## Page extract
---
Social protection needed to soften impact of FX reforms – IMF

The International Monetary Fund (IMF) has said that Nigeria’s capacity to repay its debt is adequate in a recent Post Financing Assessment Report.

The Executive Board of the IMF concluded the Post Financing Assessment to ascertain Nigeria’s capacity to repay its Rapid Financing Instrument fund allocated during the COVID-19 pandemic.

Christian Ebeke, Nigeria’s country representative for IMF said that the IMF had granted Nigeria emergency financing to fight the pandemic in 2020.

“We increased, the amount of Special Drawing Rights that countries had at the IMF. It was the second time in the history of the IMF that we did it, and all countries benefitted. Then at the request of the Nigerian authorities, with what we call the Rapid Financing Instrument, we helped Nigeria with emergency financing during the COVID period in 2020.

“And Nigeria got about $3 billion, in emergency financing to protect the balance of payments at the time, and by the fiscal authorities to fight the pandemic,” he said.

“Nigeria’s capacity to repay the Fund is adequate under the baseline. The authorities’ policy intentions are well placed to address risks of a downside scenario where difficult trade-offs may arise between urgent humanitarian needs and debt service, including to the Fund,” the report stated.
---
## Material supplied
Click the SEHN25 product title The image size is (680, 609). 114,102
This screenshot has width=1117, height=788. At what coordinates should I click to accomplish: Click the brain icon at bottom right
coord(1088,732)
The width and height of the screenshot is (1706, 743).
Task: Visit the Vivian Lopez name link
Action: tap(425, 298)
---
## What is needed
According to the IMF report article, roughly how much emergency financing did Nigeria receive during the COVID period in 2020?

## Response area
About $3 billion.